Faktor ingatan responden juga menjadi kendala utama dalam

pendataan kami, karena ada sebagian masyarakat terutama yang telah

lansia kadang lupa dengan usianya. Juga ketidaklengkapan data

sekunder yang terdapat di kantor desa dan puskesdes maupun di kepala

dusun yang kami perlukan untuk menunjang proses pendataan.

71
BAB IV

PENUTUP

A. Kesimpulan

Mayoritas mata pencahariaan penduduk Dusun Pallantikang adalah

bertani, sebagian kecil lainnya memenuhi kebutuhan hidup dengan

menggarap sawah milik orang lain, dengan kata lain sebagai petani

penggarap. Ditinjau dari segi pendidikan, penduduk dusun ini umumnya

hanya mengenyam pendidikan di bangku Sekolah Dasar (SD), juga banyak

yang tidak menamatkan SD.

Kurangnya kepemilikan jamban keluarga pada penduduk Dusun

Pallantikang sehingga mereka sering buang air besar tidak pada tempatnya,

seperti di sungai, saluran irigasi. Pembuangan tinja di sembarang tempat akan

berdampak negatif antara lain sebagai sarang vektor (nyamuk, lalat, tikus,

dll), sebagai sumber pencemaran lingkungan.

Sanitasi lingkungan di Dusun Pallantikang masih sangat rendah,

terbukti dengan kurangnya tempat sampah di setiap rumah, juga keadaan

SPAL yang tidak bersih dan sehat.

Kurangnya penyuluhan oleh petugas kesehatan juga merupakan faktor

yang menyebabkan minimnya pengetahuan masyarakat mengenai masalah

kesehatan.

72
Kegiatan PBL 1 di Dusun Pallantikang Desa Biang Loe tahun 2009

berjalan dengan cukup lancar meskipun ada beberapa hambatan namun

semuanya bisa diatasi dengan baik.

B. Saran

1. Perlu adanya koordinasi yang lebih antara pemerintah dengan anggota

masyarakat dalam meningkatkan derajat kesehatan khususnya kesehatan

lingkungan.

2. Diperlukan upaya dan kerja keras dari seluruh tenaga kesehatan untuk

mengubah perilaku masyarakat menuju peningkatan derajat kesehatan dan

upaya perbaikan fungsi dari fasilitas kesehatan yang ada di dusun.
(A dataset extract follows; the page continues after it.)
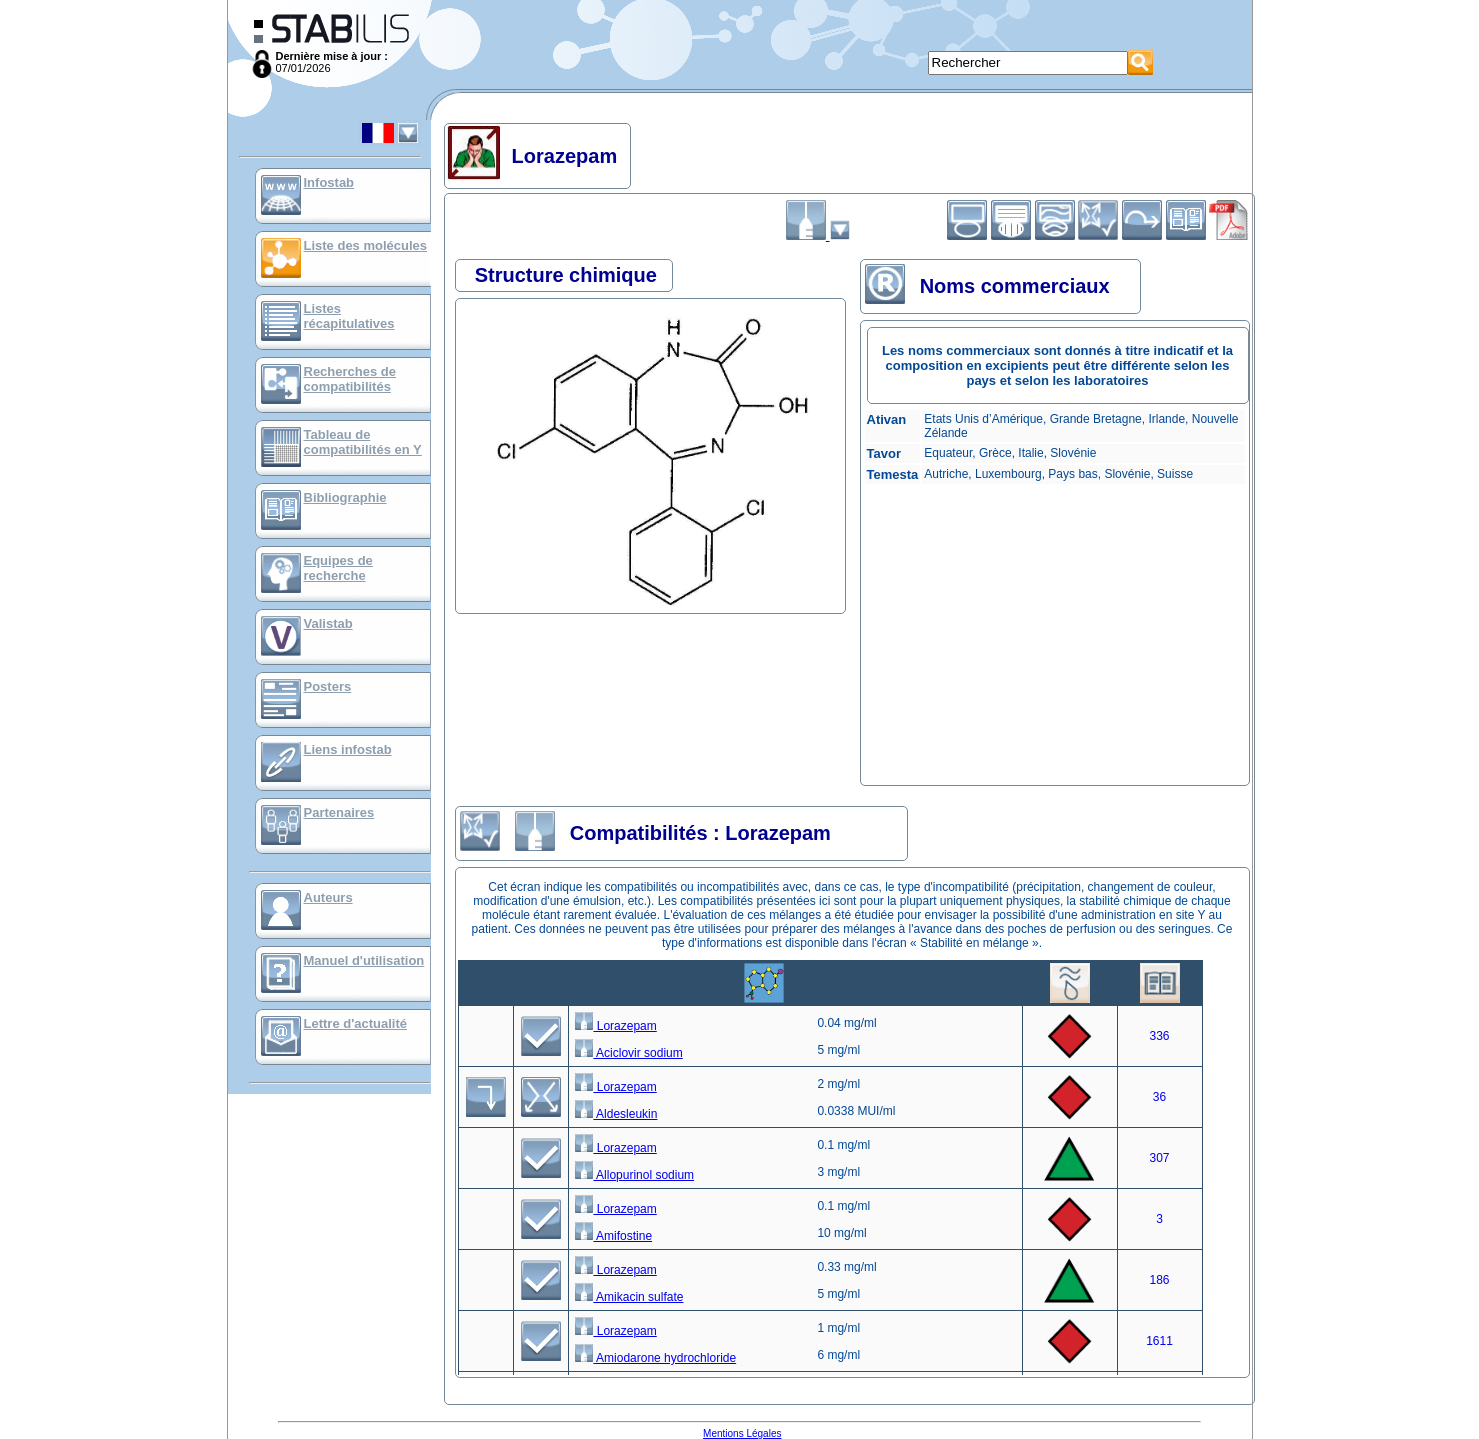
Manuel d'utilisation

3. Kepada pemerintah setempat agar lebih memperhatikan keadaan penduduk

di Dusun Pallantikang secara keseluruhan agar derajat kesehatan yang

optimal dapat segera terwujudkan.

4. Untuk pembimbing, sebaiknya lebih sering ke lapangan memantau

kegiatan peserta PBL agar setiap kendala dapat teratasi secepatnya.

5. Untuk pengelola PBL, sebaiknya memberikan pembekalan PBL secara

teratur dan rinci layaknya mata kuliah lain sehingga terjadi keseragaman.

Terutama dalam hal pendataan dan analisis data.

6. Kepada seluruh teman-teman mahasiswa untuk lebih berlapang dada

dalam menghadapi segala tantangan di lokasi PBL dan juga perlunya

menjaga kekompakan, kerukunan dan jalinan kerjasama yang baik antara

anggota kelompok.

73
7. Kepada masyarakat dan seluruh pihak yang terkait diharapkan untuk lebih

berpartisipasi dalam kegiatan mahasiswa di lapangan.